As ruas todas Tejos, correndo na minha aldeia,
belas porque terríveis, amadas porque mortais.
Caos, mil lampejos, raios apagando os sinais.
São Paulo e chovia.
O jurisconsulto apressado levava códigos civis.
O executivo de banco corria em seu carro blindado.
O motoboy já cansado cumpria tarefas servis.
São Paulo e chovia.
O jurisconsulto irritado esperava seus papéis,
a minuta da ação civil.
O executivo de banco, falando em seu celular,
atropelou e fugiu.
O motoboy, coitado, morreu ali mesmo na rua,
na rua que agora era um rio.
E quando era São Paulo e chovia
A entrega do motoboy, a minuta da ação civil,
foi rio abaixo, perdida, sumiu.
Perdeu o advogado sua importante ação civil,
ação do mesmo banco do executivo que fugiu.
E era São Paulo e chovia
quando o executivo assassino recebeu a má notícia
perdida a ação, o banco falido, divórcio, vergonha,
Sem emprego, em depressão, sem saída, sem perdão.
E em São Paulo chovia
quando a justiça se fez (poética posto que poema).
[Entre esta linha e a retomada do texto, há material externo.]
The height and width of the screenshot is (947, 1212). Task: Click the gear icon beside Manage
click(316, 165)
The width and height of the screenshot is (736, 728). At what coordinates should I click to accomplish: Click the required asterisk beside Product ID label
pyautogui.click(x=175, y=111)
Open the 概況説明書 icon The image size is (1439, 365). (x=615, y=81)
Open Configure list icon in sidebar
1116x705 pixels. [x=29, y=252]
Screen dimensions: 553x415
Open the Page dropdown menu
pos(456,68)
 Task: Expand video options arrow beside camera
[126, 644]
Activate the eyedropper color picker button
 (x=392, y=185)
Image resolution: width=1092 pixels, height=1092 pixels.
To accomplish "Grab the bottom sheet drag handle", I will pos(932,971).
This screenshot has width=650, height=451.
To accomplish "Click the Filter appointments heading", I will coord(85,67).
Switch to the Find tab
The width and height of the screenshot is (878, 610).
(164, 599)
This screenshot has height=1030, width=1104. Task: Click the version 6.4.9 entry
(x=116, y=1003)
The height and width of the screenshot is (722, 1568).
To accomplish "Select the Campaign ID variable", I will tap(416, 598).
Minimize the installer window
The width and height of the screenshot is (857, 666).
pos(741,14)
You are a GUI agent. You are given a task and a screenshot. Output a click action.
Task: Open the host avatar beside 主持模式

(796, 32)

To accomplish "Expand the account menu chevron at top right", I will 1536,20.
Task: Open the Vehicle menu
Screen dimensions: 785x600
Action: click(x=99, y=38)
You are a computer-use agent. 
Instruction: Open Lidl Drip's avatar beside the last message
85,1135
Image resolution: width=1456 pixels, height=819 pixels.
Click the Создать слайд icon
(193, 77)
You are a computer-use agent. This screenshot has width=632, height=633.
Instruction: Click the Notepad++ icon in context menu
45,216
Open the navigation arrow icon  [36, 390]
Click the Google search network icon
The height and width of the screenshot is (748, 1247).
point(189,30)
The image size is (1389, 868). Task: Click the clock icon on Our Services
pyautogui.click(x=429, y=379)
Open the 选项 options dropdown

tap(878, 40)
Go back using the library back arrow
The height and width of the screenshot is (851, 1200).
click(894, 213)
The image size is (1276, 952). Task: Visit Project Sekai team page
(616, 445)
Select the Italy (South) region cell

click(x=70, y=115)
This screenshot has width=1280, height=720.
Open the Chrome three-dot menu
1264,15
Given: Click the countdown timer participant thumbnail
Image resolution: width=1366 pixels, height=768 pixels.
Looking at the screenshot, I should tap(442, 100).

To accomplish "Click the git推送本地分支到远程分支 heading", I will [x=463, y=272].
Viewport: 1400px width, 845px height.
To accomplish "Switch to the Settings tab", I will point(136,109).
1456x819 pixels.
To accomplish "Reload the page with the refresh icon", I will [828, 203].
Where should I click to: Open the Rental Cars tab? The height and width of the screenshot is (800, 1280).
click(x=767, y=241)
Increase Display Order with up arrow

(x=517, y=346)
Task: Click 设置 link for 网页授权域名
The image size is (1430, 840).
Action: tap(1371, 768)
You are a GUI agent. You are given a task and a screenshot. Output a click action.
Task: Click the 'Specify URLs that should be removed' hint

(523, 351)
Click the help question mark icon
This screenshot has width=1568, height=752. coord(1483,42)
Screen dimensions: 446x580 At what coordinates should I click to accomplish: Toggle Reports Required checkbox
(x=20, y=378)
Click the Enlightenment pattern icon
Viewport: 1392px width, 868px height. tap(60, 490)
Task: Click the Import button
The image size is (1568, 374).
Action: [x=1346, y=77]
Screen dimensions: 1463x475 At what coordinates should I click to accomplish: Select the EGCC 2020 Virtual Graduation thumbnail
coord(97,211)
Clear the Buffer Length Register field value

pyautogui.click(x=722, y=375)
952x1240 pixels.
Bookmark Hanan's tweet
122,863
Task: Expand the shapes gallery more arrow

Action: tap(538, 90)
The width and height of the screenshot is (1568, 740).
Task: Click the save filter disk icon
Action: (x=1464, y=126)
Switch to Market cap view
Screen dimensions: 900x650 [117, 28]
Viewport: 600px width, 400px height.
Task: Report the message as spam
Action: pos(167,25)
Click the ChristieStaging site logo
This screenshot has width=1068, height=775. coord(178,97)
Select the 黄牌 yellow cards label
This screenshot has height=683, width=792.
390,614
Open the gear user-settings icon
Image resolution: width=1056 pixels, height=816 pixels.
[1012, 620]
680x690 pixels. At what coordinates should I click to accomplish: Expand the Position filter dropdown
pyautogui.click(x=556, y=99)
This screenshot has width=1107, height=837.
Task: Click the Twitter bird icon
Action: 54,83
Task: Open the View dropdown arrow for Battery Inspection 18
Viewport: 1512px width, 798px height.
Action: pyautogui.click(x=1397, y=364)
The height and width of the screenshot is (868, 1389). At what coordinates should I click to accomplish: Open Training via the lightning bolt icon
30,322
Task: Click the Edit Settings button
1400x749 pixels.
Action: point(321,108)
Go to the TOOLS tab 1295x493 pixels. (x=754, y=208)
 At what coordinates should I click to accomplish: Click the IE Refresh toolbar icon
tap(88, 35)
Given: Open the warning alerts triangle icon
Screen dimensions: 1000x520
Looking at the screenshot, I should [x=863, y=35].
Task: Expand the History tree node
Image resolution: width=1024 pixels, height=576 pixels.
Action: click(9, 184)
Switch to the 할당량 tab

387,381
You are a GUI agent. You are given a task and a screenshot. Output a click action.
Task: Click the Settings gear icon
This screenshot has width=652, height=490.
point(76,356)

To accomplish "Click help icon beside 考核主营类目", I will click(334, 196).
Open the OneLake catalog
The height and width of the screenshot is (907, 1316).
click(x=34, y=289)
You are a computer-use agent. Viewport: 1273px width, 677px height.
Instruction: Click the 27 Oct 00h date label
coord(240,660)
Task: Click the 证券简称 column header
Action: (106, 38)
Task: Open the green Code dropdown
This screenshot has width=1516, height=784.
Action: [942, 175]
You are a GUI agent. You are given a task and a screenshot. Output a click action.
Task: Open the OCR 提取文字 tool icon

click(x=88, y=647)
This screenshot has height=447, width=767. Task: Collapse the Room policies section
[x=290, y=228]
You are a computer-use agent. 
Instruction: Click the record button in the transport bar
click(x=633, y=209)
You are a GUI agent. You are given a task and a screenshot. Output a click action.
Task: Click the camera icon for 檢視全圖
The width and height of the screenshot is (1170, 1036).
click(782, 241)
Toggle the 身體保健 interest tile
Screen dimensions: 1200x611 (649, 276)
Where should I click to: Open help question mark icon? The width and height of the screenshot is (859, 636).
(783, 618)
O executivo falido, antes famoso playboy,
sem amigos e pobre, o assassino virou motoboy.
E como em São Paulo chovia
uma chuva atemporal, mágica, quente e fatal,
numa curva do tempo, numa ironia acidental
escorregou o executivo, nosso assassino vil,
ele agora era o motoboy, e corria contra o tempo
para entregar a minuta, a minuta da ação civil.
São Paulo e chovia.
As ruas todas Tejos, correndo na minha aldeia,
belas porque terríveis, amadas porque mortais.
Caos, mil lampejos, raios apagando os sinais.